#### Data to examine
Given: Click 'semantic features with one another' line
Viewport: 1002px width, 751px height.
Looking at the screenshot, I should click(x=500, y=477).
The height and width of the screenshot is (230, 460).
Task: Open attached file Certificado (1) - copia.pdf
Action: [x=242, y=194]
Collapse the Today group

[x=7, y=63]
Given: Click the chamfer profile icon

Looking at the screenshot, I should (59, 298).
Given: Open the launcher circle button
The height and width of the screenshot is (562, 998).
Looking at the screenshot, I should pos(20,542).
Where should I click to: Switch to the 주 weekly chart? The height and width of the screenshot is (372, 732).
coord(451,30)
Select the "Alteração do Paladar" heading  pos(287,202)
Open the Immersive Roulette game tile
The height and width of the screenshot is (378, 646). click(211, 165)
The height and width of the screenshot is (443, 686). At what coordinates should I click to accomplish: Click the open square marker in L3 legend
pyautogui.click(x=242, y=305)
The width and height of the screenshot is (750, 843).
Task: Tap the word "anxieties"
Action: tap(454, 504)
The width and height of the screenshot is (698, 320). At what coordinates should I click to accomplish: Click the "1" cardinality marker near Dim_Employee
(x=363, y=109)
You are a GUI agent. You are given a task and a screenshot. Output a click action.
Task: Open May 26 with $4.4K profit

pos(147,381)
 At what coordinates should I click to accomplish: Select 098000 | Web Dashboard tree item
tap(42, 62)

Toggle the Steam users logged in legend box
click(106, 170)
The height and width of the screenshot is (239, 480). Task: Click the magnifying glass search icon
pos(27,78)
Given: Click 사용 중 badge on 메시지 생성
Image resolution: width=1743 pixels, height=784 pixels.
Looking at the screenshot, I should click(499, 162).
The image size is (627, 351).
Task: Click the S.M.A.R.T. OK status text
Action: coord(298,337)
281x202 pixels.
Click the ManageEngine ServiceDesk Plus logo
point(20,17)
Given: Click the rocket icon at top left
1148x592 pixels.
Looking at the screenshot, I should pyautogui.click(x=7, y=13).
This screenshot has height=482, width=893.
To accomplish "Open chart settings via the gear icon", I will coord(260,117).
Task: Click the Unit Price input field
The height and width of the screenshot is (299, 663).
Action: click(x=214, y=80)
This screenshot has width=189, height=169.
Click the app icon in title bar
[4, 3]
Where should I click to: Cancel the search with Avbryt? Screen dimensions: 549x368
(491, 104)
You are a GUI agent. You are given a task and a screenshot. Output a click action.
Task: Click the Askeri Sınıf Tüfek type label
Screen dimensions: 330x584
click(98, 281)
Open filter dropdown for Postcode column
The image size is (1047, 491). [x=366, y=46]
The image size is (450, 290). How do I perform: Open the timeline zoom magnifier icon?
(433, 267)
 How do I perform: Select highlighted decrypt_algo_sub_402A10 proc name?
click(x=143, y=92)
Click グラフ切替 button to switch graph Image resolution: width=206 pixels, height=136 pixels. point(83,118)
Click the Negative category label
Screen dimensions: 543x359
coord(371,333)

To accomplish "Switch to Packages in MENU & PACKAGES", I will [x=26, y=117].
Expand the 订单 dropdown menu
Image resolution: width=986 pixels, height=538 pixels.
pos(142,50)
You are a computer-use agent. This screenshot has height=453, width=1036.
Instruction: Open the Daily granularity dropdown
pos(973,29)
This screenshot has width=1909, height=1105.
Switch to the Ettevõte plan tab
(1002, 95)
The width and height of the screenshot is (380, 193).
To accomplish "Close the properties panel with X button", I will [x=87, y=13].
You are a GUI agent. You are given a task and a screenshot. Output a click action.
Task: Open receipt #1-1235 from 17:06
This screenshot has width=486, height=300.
########
Assignment: Copy out each line of the listing that holds the word "This".

Written solution:
This screenshot has height=482, width=893.
This screenshot has width=189, height=169.
You are a computer-use agent. This screenshot has height=453, width=1036.
This screenshot has width=1909, height=1105.
This screenshot has width=486, height=300.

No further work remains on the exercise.